Podemos comprobar fácilmente la potencia de este mecanismo capitalista de la glamurización con acento ‘tech’ en el mundo de las influencers, una figura en principio denostada (recordemos: en 2007 era vulgares ‘mujeres anuncio’) que en tiempo récord se ha reposicionado como relevo de las actrices y famosas en el mundo de la publicidad y la moda. Fijémonos, por ejemplo, en María Pombo y su reciente maternidad, convertida en contenido mercantil en su perfil de Instagram, a través de una serie de publicaciones y vídeos que han rebasado los límites fijados hasta la fecha para la exhibición de la circunstancia postparto. El momento íntimo del encuentro entre madre y bebé, antaño fotografiado por las revistas en un posado calculado, se transforma hoy en un elemento más del show que no termina jamás. No llega a mostrar el parto como hicieron varias Kardashians, pero difunde unas escenas íntimas que cuesta contemplar en un espacio comercial. Estaríamos ante una exhibición de la intimidad que podría entrar en el territorio pornográfico de Only Fans, un tipo de porno en el que la contraparte masculina duerme en un sofá al fondo mientras la madre desgrana su felicidad con niño en pantalla. Mientras, los regalos de las marcas esperan su ‘unboxing’ en casa.

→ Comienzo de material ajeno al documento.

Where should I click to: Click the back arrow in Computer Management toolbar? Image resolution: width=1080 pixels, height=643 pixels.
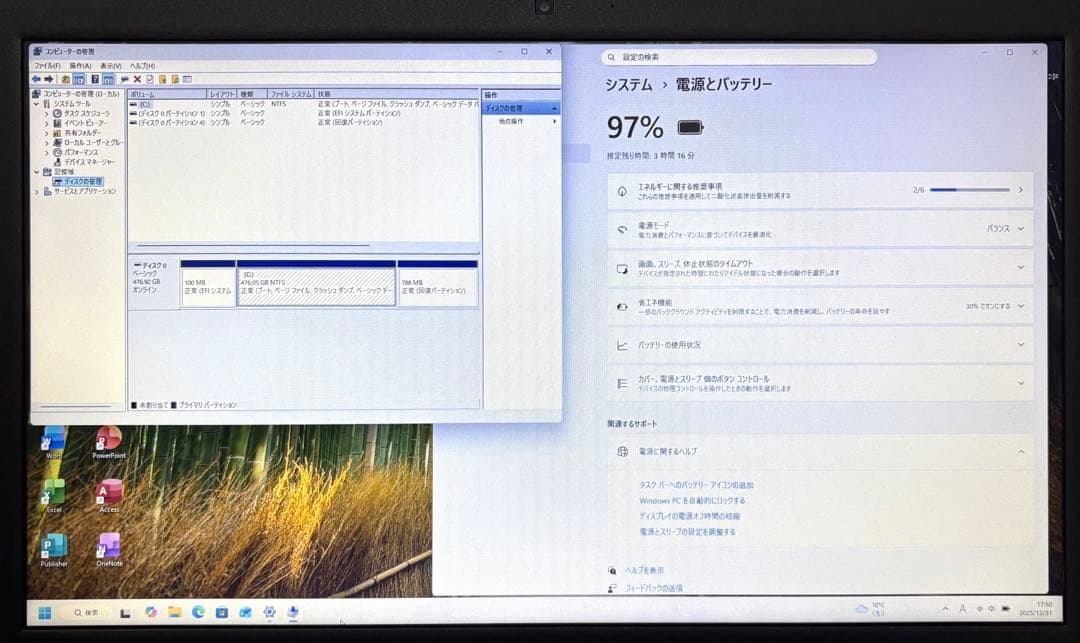pyautogui.click(x=37, y=78)

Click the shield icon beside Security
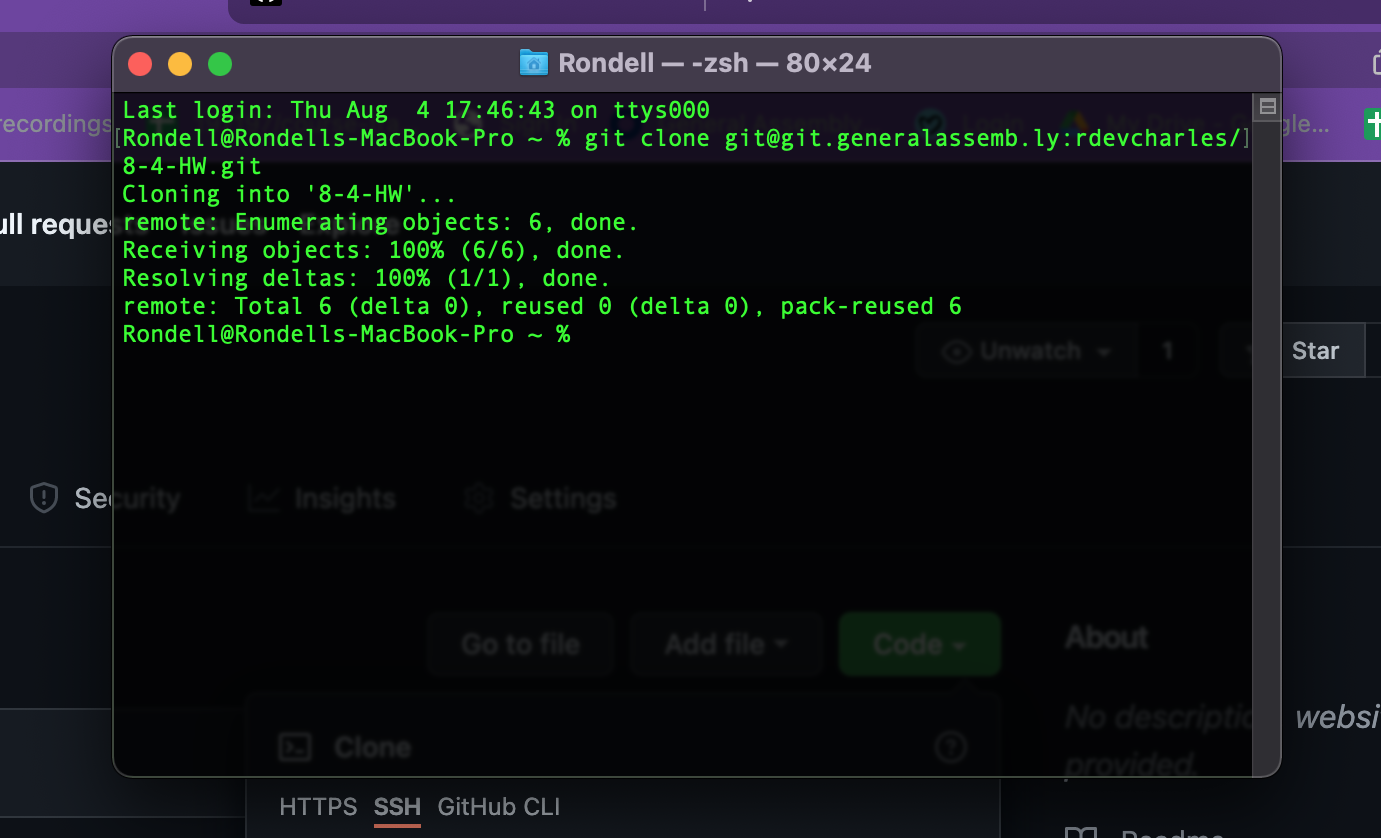(43, 497)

Paradójicamente, una mujer que debe entregar su cuerpo y su bebé al consumo de contenidos online disfruta de un prestigio considerable en nuestra sociedad, hasta el punto de figurar en la gama alta de las revistas que comercializan con la ideología de género, como ‘Hola’ o ‘Telva’. Sin embargo, la posición de María Pombo y otras influencers no es tan distante de las desprestigiadas ‘cam girls’ que se dejan ver previo pago. Pensemos en cuál es la visibilidad de mujeres jóvenes con fortuna y apellido que también salen en ‘Hola’ o ‘Telva’: ¿qué sabemos de Ana Cristina Portillo Domecq, Victoria López-Quesada y de Borbón o Isabella Ruiz de Rato? Cuanta menos visibilidad o más anonimato, mayor poder. Pareciera como si el prestigio aspiracional y la popularidad de las mujeres no tuviera ya que ver con méritos dignos de universalizarse, sino que funcionan como factores llamados a disciplinar la entrada del cuerpo femenino en el mercado de los contenidos virales. Cuantos más, mejor.
A la vista de lo que está sucediendo en los perfiles de Instagram y TikTok de algunas de estas mujeres, la aparición anual de Cristina Pedroche al frente de las campanadas sin vestido resulta ya viejísima. Como un resabio extemporáneo de aquel “¡que vienen las suecas!” que hacía arremolinarse a los señores españoles frente a los biquinis de las rubias veraneantes en el final del franquismo. De tan siglo XX, hasta resulta enternecedor. Quién pillara el destape. Lo de ahora es infinitamente más perverso.